— begin EXERCISE INPUT —

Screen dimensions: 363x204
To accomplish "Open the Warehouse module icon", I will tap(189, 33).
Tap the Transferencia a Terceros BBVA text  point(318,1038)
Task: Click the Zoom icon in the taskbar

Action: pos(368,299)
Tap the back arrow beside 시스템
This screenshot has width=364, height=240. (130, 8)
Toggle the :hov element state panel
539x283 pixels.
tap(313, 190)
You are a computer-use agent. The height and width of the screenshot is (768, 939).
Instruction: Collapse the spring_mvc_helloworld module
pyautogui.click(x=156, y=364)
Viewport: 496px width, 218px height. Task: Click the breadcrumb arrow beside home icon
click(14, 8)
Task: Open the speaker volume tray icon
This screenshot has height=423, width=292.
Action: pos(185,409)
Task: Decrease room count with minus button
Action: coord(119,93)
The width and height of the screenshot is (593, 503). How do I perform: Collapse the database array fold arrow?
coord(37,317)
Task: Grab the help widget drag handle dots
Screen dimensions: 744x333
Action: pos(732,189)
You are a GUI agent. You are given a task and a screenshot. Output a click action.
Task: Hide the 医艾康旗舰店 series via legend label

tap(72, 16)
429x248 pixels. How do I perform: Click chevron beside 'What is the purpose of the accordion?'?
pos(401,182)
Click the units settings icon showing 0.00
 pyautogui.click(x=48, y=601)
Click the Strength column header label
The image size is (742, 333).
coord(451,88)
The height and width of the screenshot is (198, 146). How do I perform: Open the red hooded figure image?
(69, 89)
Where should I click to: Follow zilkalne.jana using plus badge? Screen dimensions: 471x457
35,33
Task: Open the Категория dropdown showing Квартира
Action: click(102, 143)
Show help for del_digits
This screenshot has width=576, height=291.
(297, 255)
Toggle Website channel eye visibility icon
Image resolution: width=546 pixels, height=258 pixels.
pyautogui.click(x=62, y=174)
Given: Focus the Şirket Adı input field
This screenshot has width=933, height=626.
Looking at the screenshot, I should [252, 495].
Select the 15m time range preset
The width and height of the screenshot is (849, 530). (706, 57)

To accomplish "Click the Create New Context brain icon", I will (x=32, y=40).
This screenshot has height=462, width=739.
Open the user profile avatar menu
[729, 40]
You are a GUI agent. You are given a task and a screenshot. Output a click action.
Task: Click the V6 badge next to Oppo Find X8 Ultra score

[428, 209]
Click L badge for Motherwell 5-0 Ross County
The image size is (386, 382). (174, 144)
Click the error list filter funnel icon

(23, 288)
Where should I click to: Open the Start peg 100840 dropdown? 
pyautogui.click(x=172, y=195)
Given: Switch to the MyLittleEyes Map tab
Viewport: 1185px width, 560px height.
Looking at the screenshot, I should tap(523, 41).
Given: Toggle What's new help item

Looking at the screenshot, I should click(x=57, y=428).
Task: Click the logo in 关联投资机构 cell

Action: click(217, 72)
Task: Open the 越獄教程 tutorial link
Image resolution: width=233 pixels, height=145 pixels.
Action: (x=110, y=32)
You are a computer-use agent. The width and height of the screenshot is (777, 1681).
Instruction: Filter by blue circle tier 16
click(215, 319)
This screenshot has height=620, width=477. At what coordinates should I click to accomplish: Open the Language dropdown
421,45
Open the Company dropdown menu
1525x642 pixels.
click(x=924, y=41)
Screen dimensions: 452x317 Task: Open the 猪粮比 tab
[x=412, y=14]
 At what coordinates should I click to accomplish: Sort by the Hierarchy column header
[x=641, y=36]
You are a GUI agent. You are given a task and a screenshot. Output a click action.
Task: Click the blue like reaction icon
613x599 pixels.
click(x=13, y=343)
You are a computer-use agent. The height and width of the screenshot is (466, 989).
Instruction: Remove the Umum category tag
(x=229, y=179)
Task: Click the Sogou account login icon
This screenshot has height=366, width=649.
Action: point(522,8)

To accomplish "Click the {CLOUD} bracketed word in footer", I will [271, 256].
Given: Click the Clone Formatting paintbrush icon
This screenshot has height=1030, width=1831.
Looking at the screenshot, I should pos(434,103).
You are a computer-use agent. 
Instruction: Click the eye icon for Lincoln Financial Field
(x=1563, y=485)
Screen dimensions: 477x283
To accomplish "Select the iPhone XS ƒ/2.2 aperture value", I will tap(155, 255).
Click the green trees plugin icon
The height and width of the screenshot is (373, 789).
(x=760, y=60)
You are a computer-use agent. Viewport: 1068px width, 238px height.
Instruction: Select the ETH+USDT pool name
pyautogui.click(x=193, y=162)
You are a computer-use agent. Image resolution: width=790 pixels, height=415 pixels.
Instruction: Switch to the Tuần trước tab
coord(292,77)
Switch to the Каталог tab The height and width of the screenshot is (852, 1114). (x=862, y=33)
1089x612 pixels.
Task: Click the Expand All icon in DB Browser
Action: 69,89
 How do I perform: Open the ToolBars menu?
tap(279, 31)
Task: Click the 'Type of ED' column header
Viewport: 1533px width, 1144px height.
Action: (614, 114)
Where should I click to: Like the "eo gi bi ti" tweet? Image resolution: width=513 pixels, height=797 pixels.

— end EXERCISE INPUT —

#### EXERCISE OBJECTIVE:
Please pull out every line of the records above that contains the word "Collapse".

#### RESPONSE BELOW:
Instruction: Collapse the spring_mvc_helloworld module
The width and height of the screenshot is (593, 503). How do I perform: Collapse the database array fold arrow?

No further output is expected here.